Да, сейчас будет карцер. Точно карцер.
А может, и к лучшему, может, в карцер ей и надо? Пока она будет тихо-мирно сидеть там в одиночестве, отец по ней соскучится…
– Плеть!
Весь лагерь замер. Затихли птицы, в небе остановились облака.
– Плеть! – завопил Дерил Смит. – Плеть и ничего больше!
Длинный и нескладный, он стал с артритной медлительностью подниматься со своей кафедры, будто раскладываясь на застарелых шарнирах.
– Час и пятьдесят минут простоя! – гремел он. – Час и пятьдесят минут, и это сейчас, когда наша армия так нуждается в снабжении! Когда враги и предатели почувствовали силу и знай себе тявкают!
Растянувшись, наконец, во весь рост, он расстегнул пуговицу на воротнике, обнажив бледную пупырчатую шею.

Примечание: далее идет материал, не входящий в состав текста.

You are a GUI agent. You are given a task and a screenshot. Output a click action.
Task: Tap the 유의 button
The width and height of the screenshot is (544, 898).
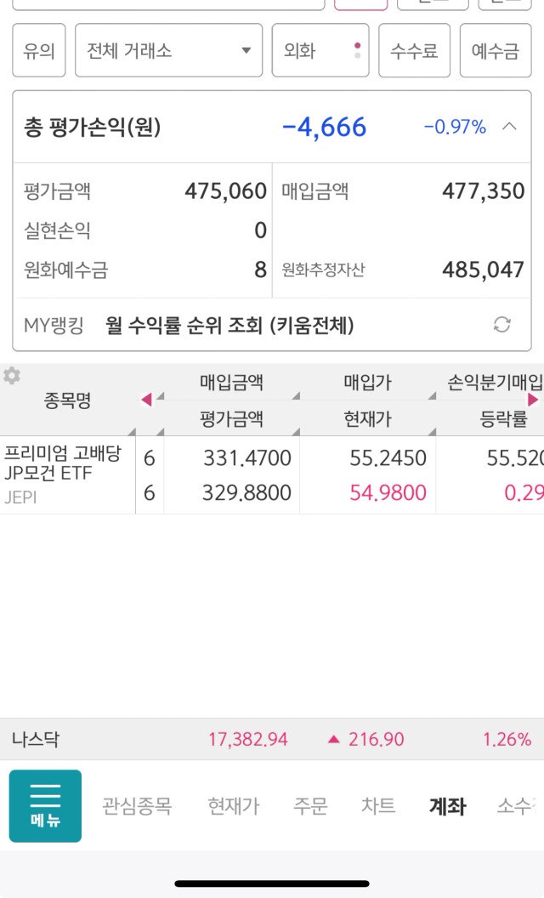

Пэйт была лагерным ребёнком. Мимо карцера и в тени кнута ходят все арестанты. Она знала, что однажды это случится и с ней – её спину тоже рано или поздно украсят багровые полоски. Она стиснула зубы.
Папа, где же ты?..
– Индеец!!!
Пэйт обернулась.
Вдруг исчез деревянный помост. Исчез разъярённый Дерил Смит. Возникли ноги, руки, все куда-то бежали, и она вместе с ними.
Индеец?
Перед Анпэйту расступались взрослые. Они протягивали куда-то руки, ахали, зажимали глаза и рты. Объясните, спрашивала Пэйт одного, другого, скажите, в чём дело, но все лишь отворачивались или строили гримасы.
Чья-то ладонь – грязная, пропахнувшая чернозёмом – прикрыла ей глаза.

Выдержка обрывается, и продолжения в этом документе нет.